A veces sucedía: había momentos en los que no podía más que evadirse de la evasión, y en esos instantes en que volvía a vivir el mundo que todavía no estaba en el futuro y que tenía la mala costumbre de serle insuficiente, la depresión lo hacía su víctima; y los azules oscuros, los rojos anaranjados, los amarillos brillantes y los morados y los turquesas y los blancos cristalinos y los verdes llenos de volumen se mezclaban todos en un gris sombrío y tenebroso. Era en esos episodios en que le surgían las preguntas existenciales: “¿qué diablos estoy haciendo acá? ¿de dónde venimos? ¿qué somos? ¿adónde vamos?” Pero la muerte no lo visitaba. O en todo caso él no le abriría la puerta, si llegaba de paso, mientras el futuro siguiera pendiente de ofrecer soluciones perfectas. “Tengo razones para creer que lo futuro será mejor”, le escribió una tarde a un amigo que estaba lejos. Y parece que esa máxima se convertiría en su herramienta de trabajo.

Muchas razas y muchos orígenes conviven sin saberlo en el rostro atormentado de un artista de nariz quebrada. En el espacio que ocupa un hombre de espaldas tan anchas que lo enorgullecen, pues lo hacen sentirse fuerte, a pesar de que sabe que es tan débil que es incapaz de mantenerse haciendo vasijas, grabados y pintando con la mente de un obseso de los colores que es incapaz de encontrar. Un pintor sufriente en perpetua búsqueda del lugar ideal para estar solo con sus pinceles. Como un hombre que llora sin tener una oreja que le escuche los lamentos, Gauguin deja retratos cifrados de su triste paso por la vida. El Autorretrato del Gólgota, con la referencia al Cristo amarillo, no puede sino ser un grito que pretende alcanzar la sensibilidad de los otros hombres con los que no ha querido compartir la vida, en su afán de alcanzar esa añorada soledad sin turbaciones.

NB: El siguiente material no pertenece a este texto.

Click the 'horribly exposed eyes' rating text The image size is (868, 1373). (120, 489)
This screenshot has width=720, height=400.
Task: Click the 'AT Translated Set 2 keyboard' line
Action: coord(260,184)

Gauguin pintó con colores surgidos de su mente más que con aquello que se encontró en el paraíso terrenal al que se fue a esconder en su huida del mundo que ya lo tenía aburrido. Pintó con colores, Gauguin, que nunca existieron…. Gauguin persiguió su futuro cada momento de su vida. Persiguió la pintura ideal, que era todo menos susceptible de ser localizada, pero que el artista romántico creía que eventualmente sería capaz de producir. Perseguía su felicidad, que quizás muy en el fondo sabía que nunca encontraría. Una felicidad que, al igual que esos colores, simplemente no existía.